BEGIN Exercise data
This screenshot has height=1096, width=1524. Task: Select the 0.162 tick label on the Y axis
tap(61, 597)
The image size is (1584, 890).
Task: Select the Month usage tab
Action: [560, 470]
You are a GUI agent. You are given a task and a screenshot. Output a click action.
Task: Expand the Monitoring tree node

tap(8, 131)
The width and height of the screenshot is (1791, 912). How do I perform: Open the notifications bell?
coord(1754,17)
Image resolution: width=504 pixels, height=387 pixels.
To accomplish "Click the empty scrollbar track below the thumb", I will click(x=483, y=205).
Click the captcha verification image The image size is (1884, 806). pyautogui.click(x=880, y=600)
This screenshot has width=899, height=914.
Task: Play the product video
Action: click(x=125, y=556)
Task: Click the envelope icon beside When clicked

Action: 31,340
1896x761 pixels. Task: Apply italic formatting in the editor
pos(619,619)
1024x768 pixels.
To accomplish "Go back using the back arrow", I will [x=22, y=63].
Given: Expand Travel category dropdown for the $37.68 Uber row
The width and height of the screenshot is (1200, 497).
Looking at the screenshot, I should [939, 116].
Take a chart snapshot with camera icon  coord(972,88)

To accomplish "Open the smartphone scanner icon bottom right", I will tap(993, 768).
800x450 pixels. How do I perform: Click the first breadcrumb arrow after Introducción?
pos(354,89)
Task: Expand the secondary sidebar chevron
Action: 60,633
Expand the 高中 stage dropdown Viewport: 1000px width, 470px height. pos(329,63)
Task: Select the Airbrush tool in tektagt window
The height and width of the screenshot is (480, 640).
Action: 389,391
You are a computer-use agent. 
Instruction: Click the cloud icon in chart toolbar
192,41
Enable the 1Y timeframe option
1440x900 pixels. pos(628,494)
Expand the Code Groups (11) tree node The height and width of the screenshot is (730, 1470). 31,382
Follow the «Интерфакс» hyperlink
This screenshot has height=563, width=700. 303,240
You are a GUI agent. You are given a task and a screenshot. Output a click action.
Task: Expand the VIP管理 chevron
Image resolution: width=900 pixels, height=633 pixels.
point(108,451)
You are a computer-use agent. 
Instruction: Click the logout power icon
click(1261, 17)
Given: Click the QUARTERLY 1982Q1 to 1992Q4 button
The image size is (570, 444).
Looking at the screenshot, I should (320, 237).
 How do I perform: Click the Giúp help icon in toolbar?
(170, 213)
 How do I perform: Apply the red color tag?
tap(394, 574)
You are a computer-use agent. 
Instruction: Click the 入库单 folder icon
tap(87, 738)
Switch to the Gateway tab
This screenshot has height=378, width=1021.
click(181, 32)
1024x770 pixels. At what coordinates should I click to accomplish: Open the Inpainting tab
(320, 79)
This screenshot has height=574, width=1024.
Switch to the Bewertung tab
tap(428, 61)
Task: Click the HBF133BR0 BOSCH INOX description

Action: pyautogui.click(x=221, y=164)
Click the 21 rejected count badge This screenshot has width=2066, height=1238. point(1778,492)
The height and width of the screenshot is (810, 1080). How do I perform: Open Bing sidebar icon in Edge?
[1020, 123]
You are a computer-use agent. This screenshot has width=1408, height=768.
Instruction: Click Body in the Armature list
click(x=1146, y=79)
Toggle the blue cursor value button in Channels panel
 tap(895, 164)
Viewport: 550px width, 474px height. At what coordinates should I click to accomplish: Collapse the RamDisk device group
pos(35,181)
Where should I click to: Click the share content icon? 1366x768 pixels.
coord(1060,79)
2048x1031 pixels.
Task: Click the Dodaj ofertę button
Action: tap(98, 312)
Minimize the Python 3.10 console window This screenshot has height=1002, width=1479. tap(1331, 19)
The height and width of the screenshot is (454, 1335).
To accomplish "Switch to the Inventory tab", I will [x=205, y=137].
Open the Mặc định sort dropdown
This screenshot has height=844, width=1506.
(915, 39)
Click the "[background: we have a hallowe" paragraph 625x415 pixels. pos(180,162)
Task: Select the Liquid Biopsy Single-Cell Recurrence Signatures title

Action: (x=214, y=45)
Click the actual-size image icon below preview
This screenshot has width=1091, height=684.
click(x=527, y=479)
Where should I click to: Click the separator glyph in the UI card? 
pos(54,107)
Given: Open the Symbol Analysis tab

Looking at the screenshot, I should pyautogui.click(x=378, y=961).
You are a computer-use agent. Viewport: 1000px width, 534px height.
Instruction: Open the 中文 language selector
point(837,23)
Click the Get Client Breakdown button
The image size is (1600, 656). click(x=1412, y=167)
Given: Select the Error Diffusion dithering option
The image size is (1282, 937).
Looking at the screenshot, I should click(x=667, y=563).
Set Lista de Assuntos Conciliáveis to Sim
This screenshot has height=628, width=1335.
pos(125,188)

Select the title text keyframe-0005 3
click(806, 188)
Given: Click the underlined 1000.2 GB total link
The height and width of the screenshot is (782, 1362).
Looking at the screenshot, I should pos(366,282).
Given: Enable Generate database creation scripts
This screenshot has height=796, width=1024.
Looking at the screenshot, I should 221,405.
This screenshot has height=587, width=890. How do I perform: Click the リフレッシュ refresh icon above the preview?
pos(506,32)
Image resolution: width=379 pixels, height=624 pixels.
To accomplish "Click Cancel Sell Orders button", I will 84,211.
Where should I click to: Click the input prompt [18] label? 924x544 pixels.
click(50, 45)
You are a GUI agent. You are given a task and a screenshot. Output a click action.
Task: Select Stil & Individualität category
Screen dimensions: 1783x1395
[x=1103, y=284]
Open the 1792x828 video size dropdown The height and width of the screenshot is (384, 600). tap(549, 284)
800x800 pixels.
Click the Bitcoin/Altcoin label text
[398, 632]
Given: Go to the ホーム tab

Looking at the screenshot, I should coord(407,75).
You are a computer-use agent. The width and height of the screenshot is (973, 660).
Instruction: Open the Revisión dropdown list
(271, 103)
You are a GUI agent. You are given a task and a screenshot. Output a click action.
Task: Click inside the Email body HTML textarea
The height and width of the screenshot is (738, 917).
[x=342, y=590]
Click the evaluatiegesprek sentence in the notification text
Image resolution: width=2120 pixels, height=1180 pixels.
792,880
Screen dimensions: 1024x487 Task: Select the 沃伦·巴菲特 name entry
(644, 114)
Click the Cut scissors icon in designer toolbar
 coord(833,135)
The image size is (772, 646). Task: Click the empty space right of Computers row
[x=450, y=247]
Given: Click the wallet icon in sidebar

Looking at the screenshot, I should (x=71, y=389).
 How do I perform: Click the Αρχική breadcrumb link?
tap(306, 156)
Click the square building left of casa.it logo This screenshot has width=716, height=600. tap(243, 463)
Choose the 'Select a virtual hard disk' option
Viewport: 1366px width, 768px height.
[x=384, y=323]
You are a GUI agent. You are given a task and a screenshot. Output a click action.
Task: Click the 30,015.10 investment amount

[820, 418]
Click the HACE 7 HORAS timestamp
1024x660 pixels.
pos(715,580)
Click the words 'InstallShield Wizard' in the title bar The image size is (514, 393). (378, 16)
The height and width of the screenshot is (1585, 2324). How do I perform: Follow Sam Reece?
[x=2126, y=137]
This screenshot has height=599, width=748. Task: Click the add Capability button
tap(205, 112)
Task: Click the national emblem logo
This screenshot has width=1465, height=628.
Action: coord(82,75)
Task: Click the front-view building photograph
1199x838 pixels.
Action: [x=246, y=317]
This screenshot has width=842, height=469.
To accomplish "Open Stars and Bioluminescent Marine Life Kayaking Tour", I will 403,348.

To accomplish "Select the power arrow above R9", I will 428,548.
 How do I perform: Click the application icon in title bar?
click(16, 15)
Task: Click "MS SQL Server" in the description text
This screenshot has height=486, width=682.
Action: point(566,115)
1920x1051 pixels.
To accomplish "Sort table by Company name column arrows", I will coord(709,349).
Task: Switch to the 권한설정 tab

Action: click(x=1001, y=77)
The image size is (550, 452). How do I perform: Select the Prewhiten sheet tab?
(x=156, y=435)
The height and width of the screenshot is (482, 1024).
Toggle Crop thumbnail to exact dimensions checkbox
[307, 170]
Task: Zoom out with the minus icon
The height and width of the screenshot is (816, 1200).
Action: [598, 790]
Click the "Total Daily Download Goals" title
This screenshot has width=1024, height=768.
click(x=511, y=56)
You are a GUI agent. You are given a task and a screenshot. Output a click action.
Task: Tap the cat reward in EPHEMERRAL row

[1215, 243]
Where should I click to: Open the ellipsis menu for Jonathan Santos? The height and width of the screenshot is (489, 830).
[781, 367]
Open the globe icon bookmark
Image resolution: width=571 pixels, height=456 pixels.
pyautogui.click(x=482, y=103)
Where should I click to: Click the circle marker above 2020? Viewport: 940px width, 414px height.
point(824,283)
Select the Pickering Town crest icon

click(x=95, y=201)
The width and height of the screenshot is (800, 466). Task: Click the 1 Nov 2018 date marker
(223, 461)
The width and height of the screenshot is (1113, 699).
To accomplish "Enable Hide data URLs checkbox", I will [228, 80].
END Exercise data
**Problem statement**
Taking the entries above, print exactly the lines starting at the line with "800x450 pixels. How" and ending at the line with "Expand the Code", both included.

**Exercise result**
800x450 pixels. How do I perform: Click the first breadcrumb arrow after Introducción?
pos(354,89)
Task: Expand the secondary sidebar chevron
Action: 60,633
Expand the 高中 stage dropdown Viewport: 1000px width, 470px height. pos(329,63)
Task: Select the Airbrush tool in tektagt window
The height and width of the screenshot is (480, 640).
Action: 389,391
You are a computer-use agent. 
Instruction: Click the cloud icon in chart toolbar
192,41
Enable the 1Y timeframe option
1440x900 pixels. pos(628,494)
Expand the Code Groups (11) tree node The height and width of the screenshot is (730, 1470). 31,382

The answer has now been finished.